Texas grocer H-E-B is asking shoppers to produce and star in TV spots for an ad campaign that breaks next week with the new tagline “My H-E-B.”
The campaign launched on Nov. 20 with TV spots starring three San Antonio Spurs players, highlighting H-E-B’s penchant for tailoring each store to its neighborhood. Spots starring real H-E-B shoppers will run through the holidays.
Then on Feb. 4, during the Super Bowl, H-E-B will kick off a contest inviting shoppers to submit their own ads, telling stories of their personal experience with “their” HEB.
Entries will be posted on a dedicated site, MyH-E-B.com, where consumers vote for their favorites. Winning spots will air as part of H-E-B’s campaign; their creators will get cash prizes and gift cards.

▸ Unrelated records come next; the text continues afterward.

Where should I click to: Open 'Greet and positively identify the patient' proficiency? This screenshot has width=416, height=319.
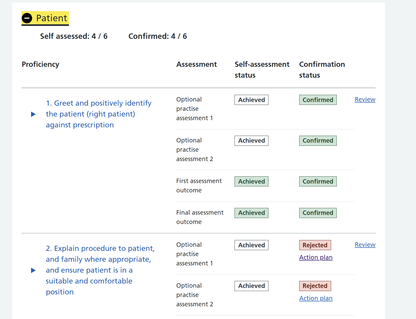point(98,114)
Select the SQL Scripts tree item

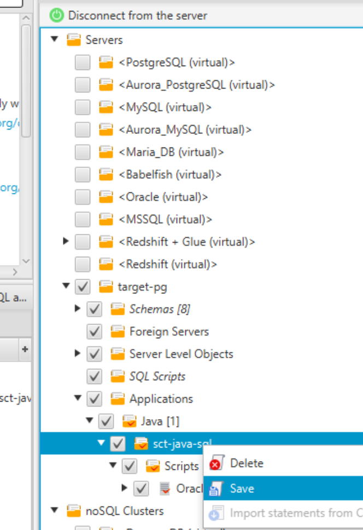[x=157, y=376]
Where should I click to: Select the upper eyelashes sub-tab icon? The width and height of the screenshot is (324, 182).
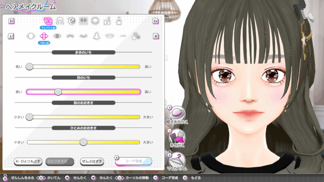[70, 36]
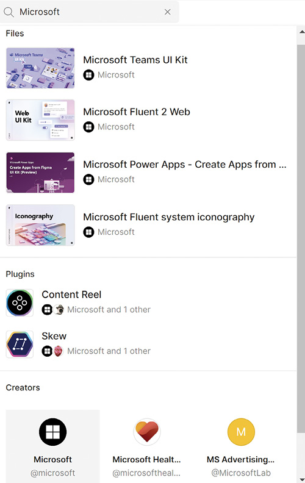
Task: Click second author avatar under Skew
Action: pyautogui.click(x=59, y=351)
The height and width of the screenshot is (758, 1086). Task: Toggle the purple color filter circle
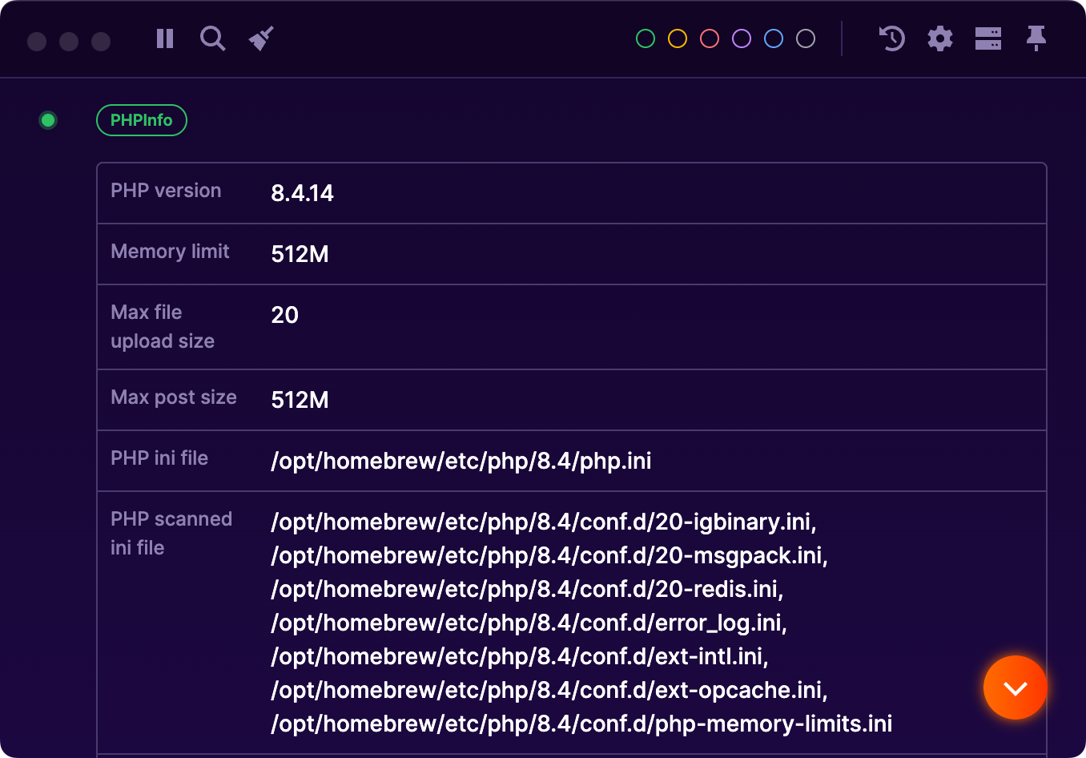(741, 38)
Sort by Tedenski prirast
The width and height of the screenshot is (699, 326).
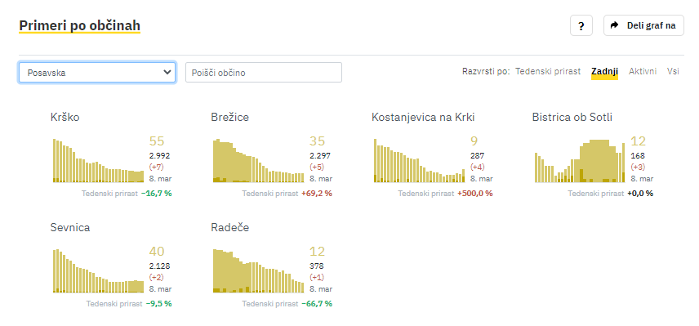click(548, 71)
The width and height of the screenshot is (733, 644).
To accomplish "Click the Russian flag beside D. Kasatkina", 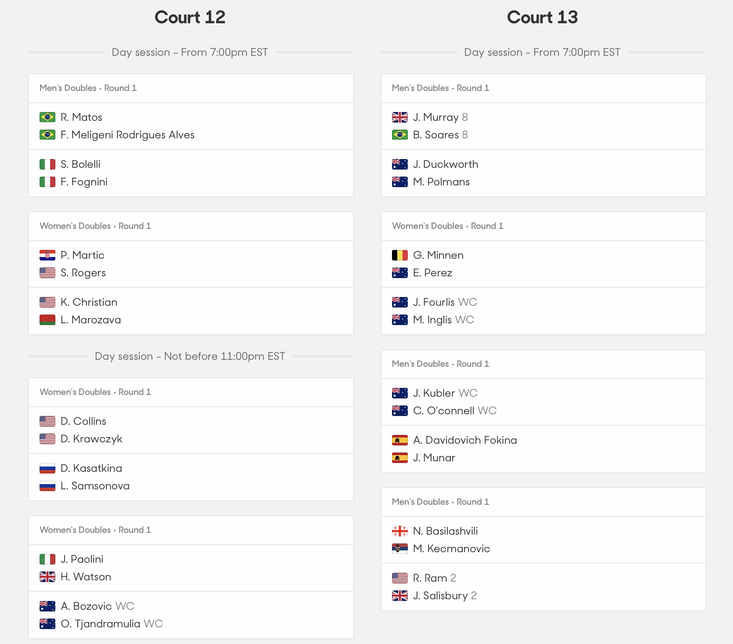I will pyautogui.click(x=47, y=468).
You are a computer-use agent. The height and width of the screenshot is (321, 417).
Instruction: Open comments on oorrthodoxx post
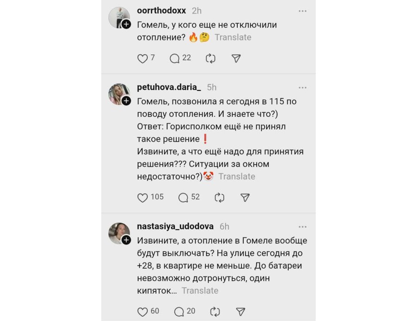point(175,58)
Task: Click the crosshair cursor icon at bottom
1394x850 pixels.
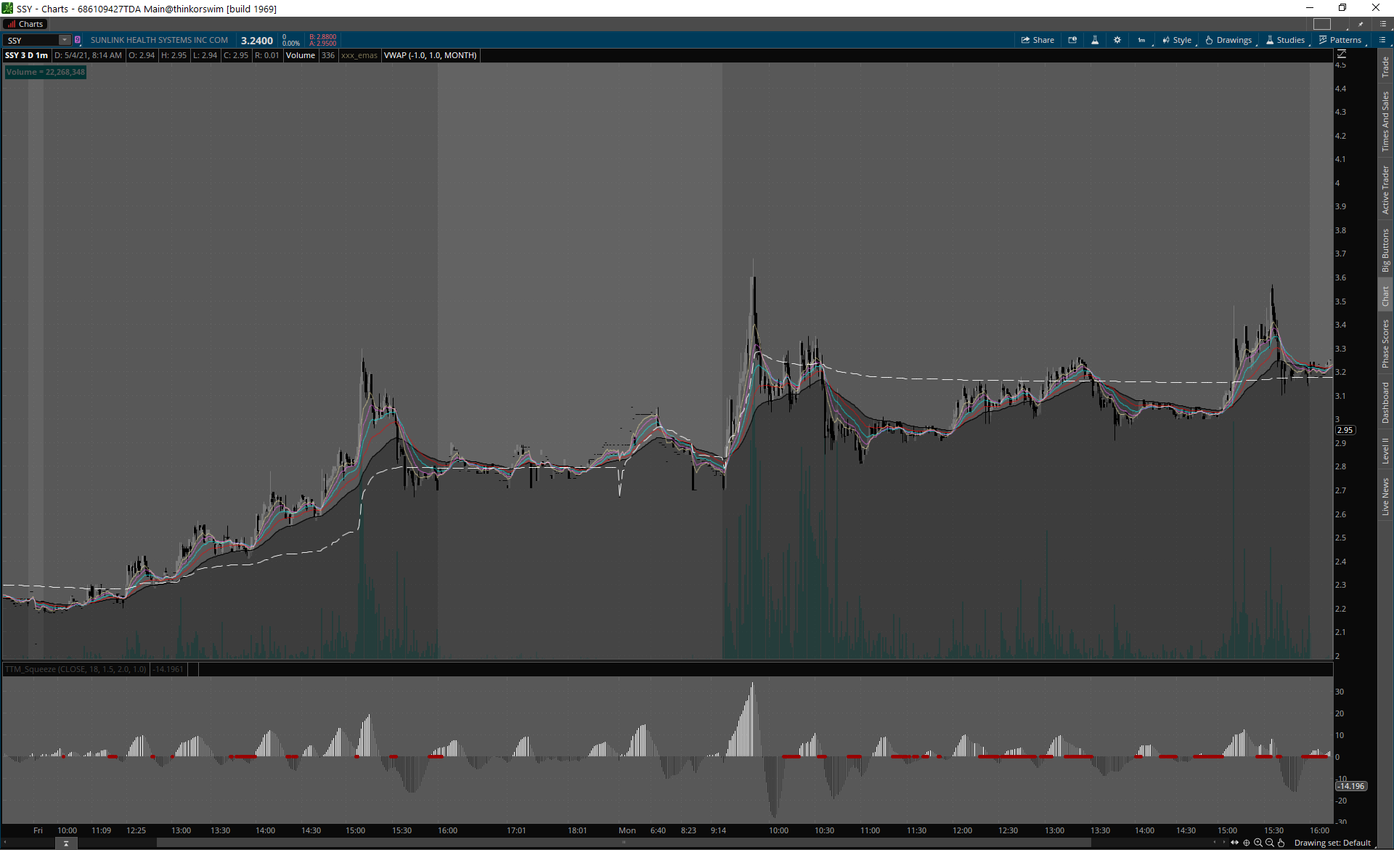Action: click(1247, 843)
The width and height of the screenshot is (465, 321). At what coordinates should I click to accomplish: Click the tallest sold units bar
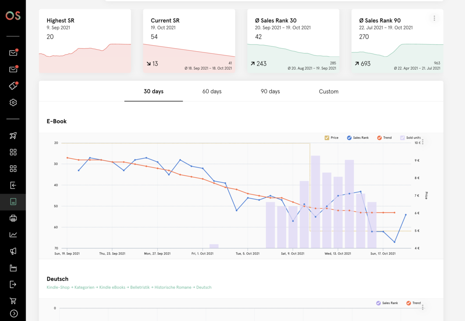tap(315, 202)
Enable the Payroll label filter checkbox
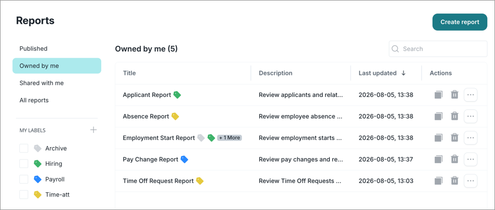The image size is (495, 210). pyautogui.click(x=24, y=179)
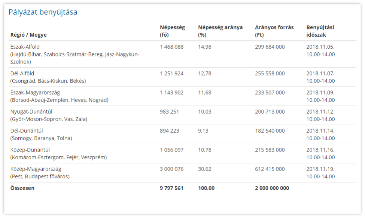
Task: Click the Dél-Dunántúl region name
Action: click(x=27, y=131)
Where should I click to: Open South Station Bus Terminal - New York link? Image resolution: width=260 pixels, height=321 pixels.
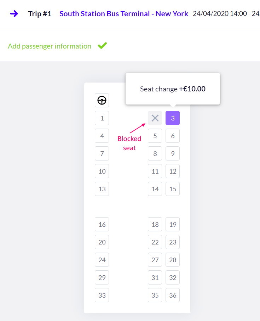click(124, 14)
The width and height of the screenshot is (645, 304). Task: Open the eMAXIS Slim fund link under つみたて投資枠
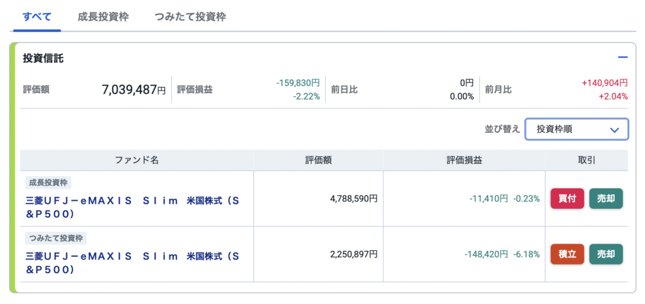[132, 262]
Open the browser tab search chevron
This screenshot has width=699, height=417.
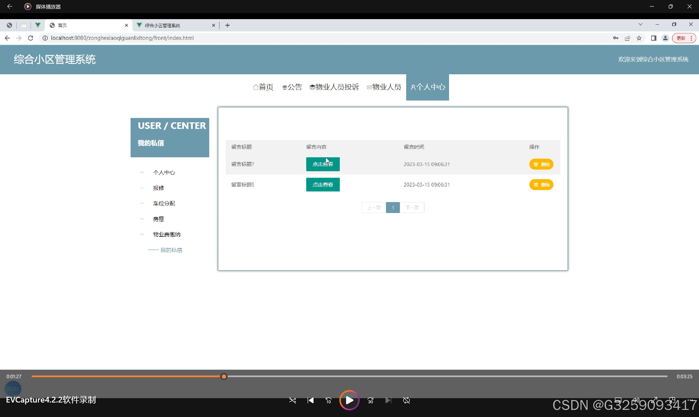pyautogui.click(x=640, y=24)
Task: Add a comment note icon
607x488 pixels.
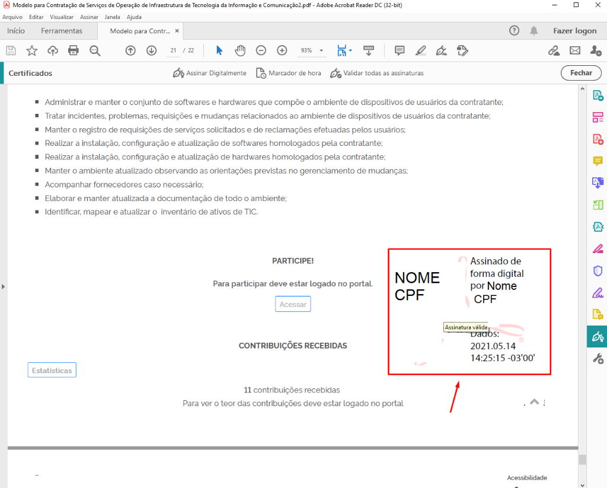Action: tap(400, 51)
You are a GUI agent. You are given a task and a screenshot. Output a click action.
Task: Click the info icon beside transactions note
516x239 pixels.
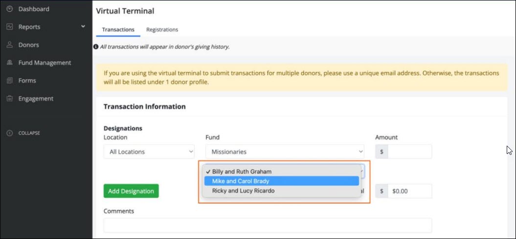[96, 47]
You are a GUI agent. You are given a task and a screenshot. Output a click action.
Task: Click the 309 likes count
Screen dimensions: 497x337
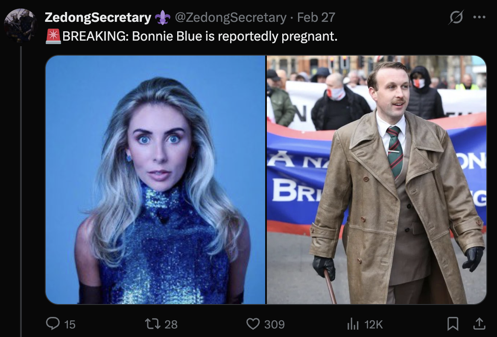275,324
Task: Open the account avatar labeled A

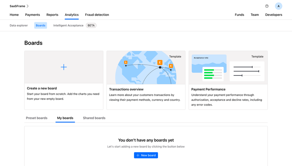Action: [x=278, y=6]
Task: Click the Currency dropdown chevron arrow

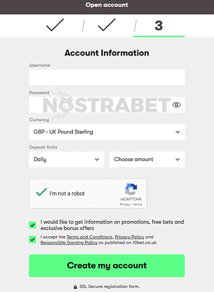Action: coord(178,132)
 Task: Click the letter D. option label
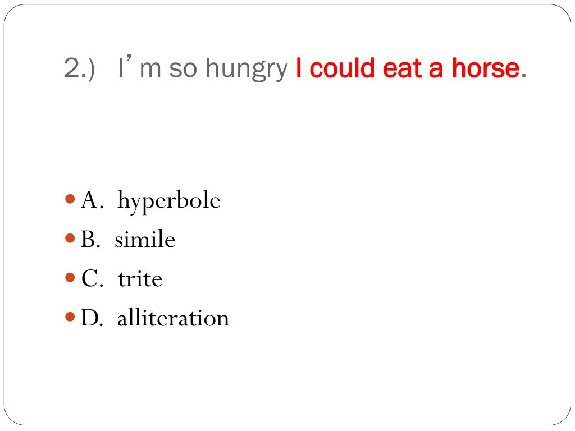coord(92,318)
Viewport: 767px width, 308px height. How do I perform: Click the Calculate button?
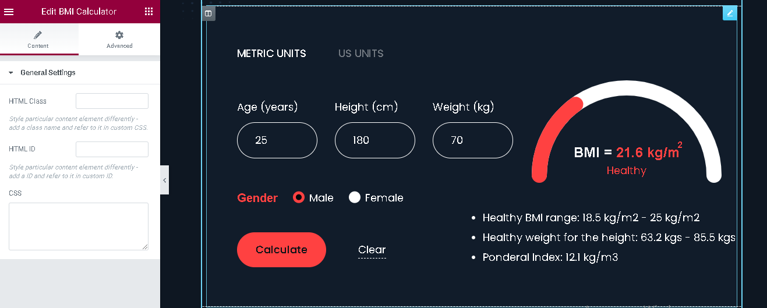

The contest is open-ended: H-E-B plans to refresh it seasonally with new topics for shoppers to tackle. “It will be very seasonal in nature,” said Kate Rogers, H-E-B director of advertising.
The grocer also will send camera crews to local events (starting with a football game between rivals University of Texas and Texas A&M) to film Texans talking about their own experiences at H-E-B.
H-E-B’s rolling contest is a unique take on the fast-growing trend of consumer-generated ads. At least three marketers plan to air consumer-made ads during the Super Bowl: Frito-Lay (Doritos), Chevrolet and the NFL are in the middle of contests fielding TV spots (or storyboards, in Chevy’s case), using a combination of internal judging and consumer voting to pick their Super Bowl winners (PROMO Xtra, Nov. 3, 2006).
H-E-B’s promotion shop, New York-based The A Team, handles the contest. The Richards Group, Dallas, handles advertising for San Antonio-based H-E-B. That shop created the tagline and first ads that star Spurs players Tim Duncan, Brent Barry and Gregg Popovich. Each man begins by saying “This is my H-E-B commercial,” then tells a funny story about shopping at H-E-B.